In Presbyterian Hosp. in City of N.Y. v Atlanta Cas. Co. (210 AD2d 210 [2d Dept 1994]), the Court precluded the insurer from raising a defense regarding injuries and treatment, clearly distinguishing this type of defense from a defense of lack of policy coverage by noninclusion. The Court held (at 211-212): “This is not a case like those relied upon by the defendant where the claimant, the vehicle, or the event subject was facially outside of the four corners of the insurance contract” (citing Zappone, supra, and others).
This noncoverage of the event exception to the “rule of preclusion” was reinforced by the Court of Appeals in Central Gen. Hosp. v Chubb Group of Ins. Cos. (90 NY2d 195 [1997]). The Court held that a defendant, in a no-fault insurance case, may raise a defense that the injury did not arise from a covered accident, even though the defendant did not pay or deny the claim within 30 calendar days. The Court explained (at 199) "that an insurer, despite its failure to reject a claim within the 30-day period prescribed by Insurance Law § 5106 (a) and 11 NYCRR 65.15 (g) (3), may assert a lack of coverage defense *389premised on the fact or founded belief that the alleged injury does not arise out of an insured incident.” In support of this conclusion, the Court stated (at 199), “Precedent and logical analysis support extension of the Zappone exception here.” The Court favorably cited Zappone in concluding that the insurer’s untimely disclaimer does not preclude it from denying liability on a strict lack of coverage ground, despite the fact that the defendant insurance company neither paid nor denied the claims within 30 days as required by Insurance Law § 5106 (a) and 11 NYCRR 65.15 (g) (3), and failed to request verification within the prescribed time frame (11 NYCRR 65.15 [d] [1], [2]). Strict compliance with the time requirements of both the statute and the regulations may be obviated, thereby rendering the preclusion remedy unavailable, when the denial of claim is premised on the lack of coverage of the event.

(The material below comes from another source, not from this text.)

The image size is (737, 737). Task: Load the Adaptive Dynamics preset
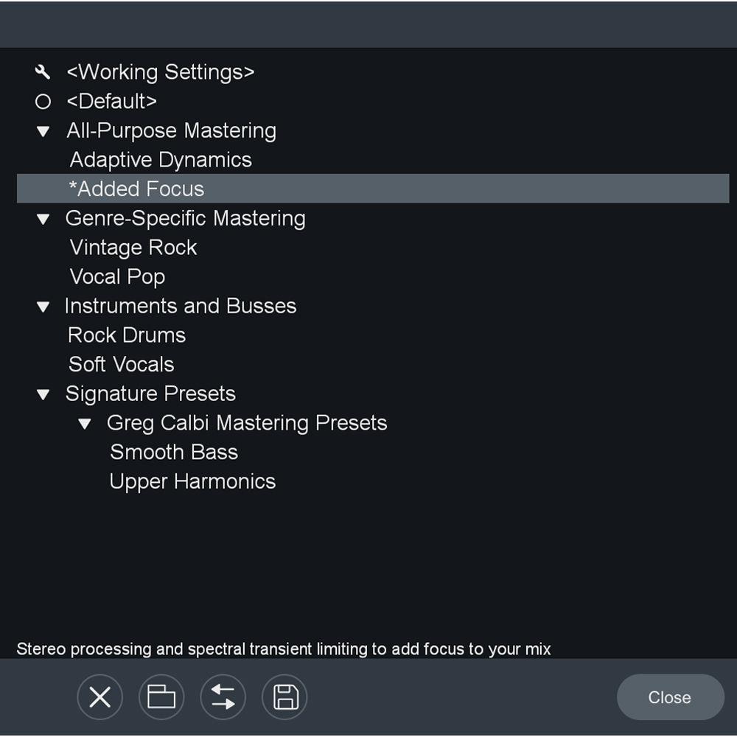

The denial for “lack of coverage” in Central Gen. Hosp. (supra) was based on the grounds that the alleged injury did not arise out of an insured incident. The Court of Appeals stated that in using the words “denial of coverage,” the Legislature did not intend to require notice when there was never an insurance policy in effect, and the Legislature did intend by that phrase to cover only situations in which a policy of insurance that would otherwise cover the particular accident, is claimed not to cover it because of an exclusion in the policy. In that case, the Court allowed the insurer to assert an affirmative defense based upon the belief that the alleged injury does not rise out of an insured accident.
Conclusion
The facts in the within case involve a lack of coverage defense based upon the contention that the accident, which occurred during the repair of the unoccupied parked insured vehicle, is not of the type of accident covered under the “four corners of the insurance contract.” The within accident, and the injuries sustained thereby, arose out of an event that simply was not covered by the automobile insurance policy. Thus, following the rules set forth in Central Gen. Hosp. and Zappone (supra), the defendant is not precluded from raising the defense of noncoverage.
Accordingly, pursuant to the stipulation of the parties, the complaint is dismissed. Judgment may be entered in favor of the defendant, and against the plaintiff.